WHERE TO LOOK FOR A BUNNY
There are a lot of great rabbit rescues out there and I think it’s a great thing to rescue as rabbits are one of the most surrendered pets. We decided to go to a breeder being we had no prior rabbit experience and felt this was the best route for us.
THINGS TO LOOK FOR IN A BREEDER
Obviously you’ll want to know what bunny breed you want. Also important is making sure the rabbits are raised with dogs (if you have dogs) and have been used to being around kids and people. Rabbits are animals of prey so they are naturally very skittish. Our breeder raised Snowball with their boxers and from day 1 he’s had zero fear of dogs! You also want to make sure they have started the potty training process.
HOW TO POTTY TRAIN
This is hands down the #1 question I get. “Is he really 100% housebroken?” And the answer is yes he’s 100% housebroken. I am finding that most people don’t realize how to train a house rabbit to be housebroken. Snowball had started his potty training when we got him but let me tell you he was not housebroken when he came home. We realized this very quickly. It took us 2 solid weeks to train him but once we did he’s had zero accidents. Not even kidding. We just passed his 1 year Gotcha Day.
To start you’ll want to limit their freedom. We used a x-pen shown above. Inside we kept his potty and hay basket. Bunnies potty where they eat. As they eat hay they actually go to the bathroom which makes it pretty easy to train them. We tried several potties out but the standard cat litter box worked for us. Erik uses a small plastic basket and zip ties it on to put his hay in. I just personally feel this is more sanitary. So we basically just kept him in the x-pen with his potty in there.
If he would have an accident we just picked up the little pellets and put them inside the potty box so he would see where his pellets should go.

_Written request a_
In the rows below, lay out the lines from the line with "This screenshot has height=2369, width=1012." up to and including the line with "point(520,269)" as a Markdown table with the columns No. and Line, skipping blank lines.
The rabbit text and the rows below have nothing to do with each other.

_Material shown_
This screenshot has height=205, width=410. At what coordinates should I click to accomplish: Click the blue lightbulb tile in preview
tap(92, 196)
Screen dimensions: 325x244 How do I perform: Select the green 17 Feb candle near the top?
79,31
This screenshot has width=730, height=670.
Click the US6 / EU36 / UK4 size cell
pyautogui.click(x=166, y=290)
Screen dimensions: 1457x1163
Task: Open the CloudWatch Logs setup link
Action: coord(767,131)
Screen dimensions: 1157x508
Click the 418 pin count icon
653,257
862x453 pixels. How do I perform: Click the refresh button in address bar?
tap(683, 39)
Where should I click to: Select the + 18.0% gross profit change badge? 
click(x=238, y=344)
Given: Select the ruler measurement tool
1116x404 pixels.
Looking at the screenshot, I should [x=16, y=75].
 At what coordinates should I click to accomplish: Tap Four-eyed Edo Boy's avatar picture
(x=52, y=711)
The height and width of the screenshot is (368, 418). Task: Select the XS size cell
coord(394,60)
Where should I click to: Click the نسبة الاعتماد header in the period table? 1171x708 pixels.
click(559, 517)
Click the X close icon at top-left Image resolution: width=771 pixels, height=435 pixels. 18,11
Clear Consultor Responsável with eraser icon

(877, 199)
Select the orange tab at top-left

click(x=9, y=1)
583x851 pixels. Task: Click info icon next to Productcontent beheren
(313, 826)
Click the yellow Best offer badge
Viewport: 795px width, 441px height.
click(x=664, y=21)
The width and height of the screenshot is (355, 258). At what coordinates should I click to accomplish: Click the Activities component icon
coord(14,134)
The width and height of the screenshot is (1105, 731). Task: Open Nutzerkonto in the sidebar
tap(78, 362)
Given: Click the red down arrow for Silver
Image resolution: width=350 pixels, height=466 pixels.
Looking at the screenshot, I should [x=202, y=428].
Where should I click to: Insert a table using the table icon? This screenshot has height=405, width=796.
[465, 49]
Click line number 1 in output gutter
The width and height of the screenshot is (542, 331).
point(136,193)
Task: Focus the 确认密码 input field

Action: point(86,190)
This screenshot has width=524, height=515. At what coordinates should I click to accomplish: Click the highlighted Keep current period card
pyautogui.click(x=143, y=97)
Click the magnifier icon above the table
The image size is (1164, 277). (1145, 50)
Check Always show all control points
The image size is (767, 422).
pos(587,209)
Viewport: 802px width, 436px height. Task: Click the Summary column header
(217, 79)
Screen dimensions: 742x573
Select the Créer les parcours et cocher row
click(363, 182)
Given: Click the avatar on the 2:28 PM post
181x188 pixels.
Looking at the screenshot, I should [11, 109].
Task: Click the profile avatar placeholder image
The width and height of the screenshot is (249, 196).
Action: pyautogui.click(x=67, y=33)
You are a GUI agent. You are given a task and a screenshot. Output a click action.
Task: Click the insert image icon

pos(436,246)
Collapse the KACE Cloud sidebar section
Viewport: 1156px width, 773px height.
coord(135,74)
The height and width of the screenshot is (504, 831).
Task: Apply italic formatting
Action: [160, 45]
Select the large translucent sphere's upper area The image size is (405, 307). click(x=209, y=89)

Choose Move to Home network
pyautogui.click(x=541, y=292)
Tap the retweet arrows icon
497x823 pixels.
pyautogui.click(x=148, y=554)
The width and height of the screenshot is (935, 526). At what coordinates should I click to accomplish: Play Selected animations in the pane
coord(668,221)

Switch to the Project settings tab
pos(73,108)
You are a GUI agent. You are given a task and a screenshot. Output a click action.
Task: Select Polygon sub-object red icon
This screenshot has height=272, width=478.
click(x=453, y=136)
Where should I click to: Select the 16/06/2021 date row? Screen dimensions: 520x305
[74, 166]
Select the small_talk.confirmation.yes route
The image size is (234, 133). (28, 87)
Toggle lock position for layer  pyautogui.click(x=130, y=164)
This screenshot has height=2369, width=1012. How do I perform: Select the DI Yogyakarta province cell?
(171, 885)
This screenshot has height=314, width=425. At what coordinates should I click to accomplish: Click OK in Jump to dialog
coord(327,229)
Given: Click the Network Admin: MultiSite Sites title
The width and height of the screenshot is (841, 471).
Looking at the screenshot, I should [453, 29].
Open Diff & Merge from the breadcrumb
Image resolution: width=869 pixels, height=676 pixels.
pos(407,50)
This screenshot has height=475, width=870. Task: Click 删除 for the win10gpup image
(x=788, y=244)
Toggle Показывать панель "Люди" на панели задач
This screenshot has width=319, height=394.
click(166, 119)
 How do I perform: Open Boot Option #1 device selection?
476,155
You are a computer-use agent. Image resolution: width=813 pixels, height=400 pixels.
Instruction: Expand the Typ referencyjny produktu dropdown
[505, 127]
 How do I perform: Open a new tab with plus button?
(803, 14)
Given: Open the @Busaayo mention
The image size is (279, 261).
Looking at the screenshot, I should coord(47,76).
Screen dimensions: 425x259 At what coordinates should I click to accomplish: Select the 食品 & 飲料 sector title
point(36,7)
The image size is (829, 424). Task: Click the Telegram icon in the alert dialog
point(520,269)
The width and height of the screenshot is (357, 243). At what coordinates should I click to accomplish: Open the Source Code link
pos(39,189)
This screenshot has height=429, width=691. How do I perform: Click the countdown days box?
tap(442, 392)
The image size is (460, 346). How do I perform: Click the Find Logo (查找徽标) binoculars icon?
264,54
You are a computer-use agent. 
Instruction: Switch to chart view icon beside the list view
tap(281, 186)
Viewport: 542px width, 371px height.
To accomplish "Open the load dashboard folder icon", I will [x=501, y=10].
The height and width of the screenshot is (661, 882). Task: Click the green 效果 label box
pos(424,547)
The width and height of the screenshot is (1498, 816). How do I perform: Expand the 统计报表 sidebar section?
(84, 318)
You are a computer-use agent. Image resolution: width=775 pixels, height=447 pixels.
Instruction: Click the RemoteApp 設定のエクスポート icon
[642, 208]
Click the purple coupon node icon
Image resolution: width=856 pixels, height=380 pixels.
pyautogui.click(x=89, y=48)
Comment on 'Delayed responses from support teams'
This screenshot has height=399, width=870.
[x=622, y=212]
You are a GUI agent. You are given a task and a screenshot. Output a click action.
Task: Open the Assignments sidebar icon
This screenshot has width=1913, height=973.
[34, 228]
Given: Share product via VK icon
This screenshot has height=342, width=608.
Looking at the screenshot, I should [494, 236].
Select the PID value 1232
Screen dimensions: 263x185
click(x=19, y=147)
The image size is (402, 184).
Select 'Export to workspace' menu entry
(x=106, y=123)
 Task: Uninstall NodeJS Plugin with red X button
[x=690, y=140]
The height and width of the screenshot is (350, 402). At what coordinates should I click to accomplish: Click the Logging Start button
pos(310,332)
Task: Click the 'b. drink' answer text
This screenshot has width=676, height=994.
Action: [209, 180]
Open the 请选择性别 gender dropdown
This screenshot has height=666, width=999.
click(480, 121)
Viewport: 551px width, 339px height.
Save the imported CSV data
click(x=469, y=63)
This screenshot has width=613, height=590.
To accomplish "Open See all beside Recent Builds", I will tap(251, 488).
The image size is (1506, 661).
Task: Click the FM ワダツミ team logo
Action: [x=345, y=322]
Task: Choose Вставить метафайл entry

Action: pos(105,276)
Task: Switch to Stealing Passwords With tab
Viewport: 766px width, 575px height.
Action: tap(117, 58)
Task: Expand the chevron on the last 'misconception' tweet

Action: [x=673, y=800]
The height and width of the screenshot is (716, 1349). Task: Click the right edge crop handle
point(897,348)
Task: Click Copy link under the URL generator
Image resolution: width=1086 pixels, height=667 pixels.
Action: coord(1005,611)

_Written request b_
Duplicate the rabbit text from "To start you’ll" up to and including "potty in there.".

_Complete response a_
| No. | Line |
|---|---|
| 1 | This screenshot has height=2369, width=1012. How do I perform: Select the DI Yogyakarta province cell? |
| 2 | (171, 885) |
| 3 | This screenshot has height=314, width=425. At what coordinates should I click to accomplish: Click OK in Jump to dialog |
| 4 | coord(327,229) |
| 5 | Given: Click the Network Admin: MultiSite Sites title |
| 6 | The width and height of the screenshot is (841, 471). |
| 7 | Looking at the screenshot, I should [453, 29]. |
| 8 | Open Diff & Merge from the breadcrumb |
| 9 | Image resolution: width=869 pixels, height=676 pixels. |
| 10 | pos(407,50) |
| 11 | This screenshot has height=475, width=870. Task: Click 删除 for the win10gpup image |
| 12 | (x=788, y=244) |
| 13 | Toggle Показывать панель "Люди" на панели задач |
| 14 | This screenshot has width=319, height=394. |
| 15 | click(166, 119) |
| 16 |  How do I perform: Open Boot Option #1 device selection? |
| 17 | 476,155 |
| 18 | You are a computer-use agent. Image resolution: width=813 pixels, height=400 pixels. |
| 19 | Instruction: Expand the Typ referencyjny produktu dropdown |
| 20 | [505, 127] |
| 21 |  How do I perform: Open a new tab with plus button? |
| 22 | (803, 14) |
| 23 | Given: Open the @Busaayo mention |
| 24 | The image size is (279, 261). |
| 25 | Looking at the screenshot, I should coord(47,76). |
| 26 | Screen dimensions: 425x259 At what coordinates should I click to accomplish: Select the 食品 & 飲料 sector title |
| 27 | point(36,7) |
| 28 | The image size is (829, 424). Task: Click the Telegram icon in the alert dialog |
| 29 | point(520,269) |

_Complete response b_
To start you’ll want to limit their freedom. We used a x-pen shown above. Inside we kept his potty and hay basket. Bunnies potty where they eat. As they eat hay they actually go to the bathroom which makes it pretty easy to train them. We tried several potties out but the standard cat litter box worked for us. Erik uses a small plastic basket and zip ties it on to put his hay in. I just personally feel this is more sanitary. So we basically just kept him in the x-pen with his potty in there.